### WORK TASK:
If a line in the records below holds the word "agent", copy it.

### DATA UNDER STUDY:
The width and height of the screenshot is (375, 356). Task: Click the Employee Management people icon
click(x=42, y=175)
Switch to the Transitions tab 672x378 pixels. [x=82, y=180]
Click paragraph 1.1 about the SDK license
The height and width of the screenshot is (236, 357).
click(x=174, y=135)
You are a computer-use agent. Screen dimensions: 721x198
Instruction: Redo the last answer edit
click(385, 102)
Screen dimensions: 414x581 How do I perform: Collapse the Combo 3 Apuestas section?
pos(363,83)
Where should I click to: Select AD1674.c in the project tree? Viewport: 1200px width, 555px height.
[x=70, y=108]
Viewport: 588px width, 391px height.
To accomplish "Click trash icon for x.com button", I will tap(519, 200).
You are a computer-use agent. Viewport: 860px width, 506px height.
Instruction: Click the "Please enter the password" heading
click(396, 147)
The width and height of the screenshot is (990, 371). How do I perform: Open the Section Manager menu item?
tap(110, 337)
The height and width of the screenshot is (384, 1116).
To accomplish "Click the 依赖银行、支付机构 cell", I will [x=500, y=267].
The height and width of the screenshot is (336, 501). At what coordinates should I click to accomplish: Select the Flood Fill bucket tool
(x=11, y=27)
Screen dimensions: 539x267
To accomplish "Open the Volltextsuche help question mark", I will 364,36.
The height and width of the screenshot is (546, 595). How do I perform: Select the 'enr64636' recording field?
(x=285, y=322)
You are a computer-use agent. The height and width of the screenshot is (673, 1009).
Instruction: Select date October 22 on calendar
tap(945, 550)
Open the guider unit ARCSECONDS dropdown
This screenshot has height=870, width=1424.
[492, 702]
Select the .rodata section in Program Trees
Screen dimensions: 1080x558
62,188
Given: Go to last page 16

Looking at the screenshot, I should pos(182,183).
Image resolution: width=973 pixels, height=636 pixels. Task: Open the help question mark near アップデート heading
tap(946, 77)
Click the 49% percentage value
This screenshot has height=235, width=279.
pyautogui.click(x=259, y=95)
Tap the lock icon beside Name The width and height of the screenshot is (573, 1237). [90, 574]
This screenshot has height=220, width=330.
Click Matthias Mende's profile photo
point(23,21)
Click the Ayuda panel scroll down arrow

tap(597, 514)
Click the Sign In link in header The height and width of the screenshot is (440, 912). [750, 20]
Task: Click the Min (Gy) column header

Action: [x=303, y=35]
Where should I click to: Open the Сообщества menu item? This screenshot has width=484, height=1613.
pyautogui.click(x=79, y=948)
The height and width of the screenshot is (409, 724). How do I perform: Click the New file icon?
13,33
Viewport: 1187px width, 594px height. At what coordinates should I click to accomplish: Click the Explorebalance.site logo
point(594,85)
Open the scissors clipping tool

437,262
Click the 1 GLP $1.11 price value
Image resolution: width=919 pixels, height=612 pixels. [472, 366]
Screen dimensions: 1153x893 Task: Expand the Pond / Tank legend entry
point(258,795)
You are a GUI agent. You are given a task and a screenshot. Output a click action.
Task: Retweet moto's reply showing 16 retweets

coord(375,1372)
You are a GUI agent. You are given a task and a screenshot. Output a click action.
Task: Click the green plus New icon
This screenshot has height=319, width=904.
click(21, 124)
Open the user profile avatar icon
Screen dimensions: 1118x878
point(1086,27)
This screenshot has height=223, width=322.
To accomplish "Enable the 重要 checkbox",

### EXERCISE RESPONSE:
You are a computer-use agent. Screen dimensions: 721x198
You are a computer-use agent. Viewport: 860px width, 506px height.
You are a computer-use agent. The height and width of the screenshot is (673, 1009).
You are a GUI agent. You are given a task and a screenshot. Output a click action.
You are a GUI agent. You are given a task and a screenshot. Output a click action.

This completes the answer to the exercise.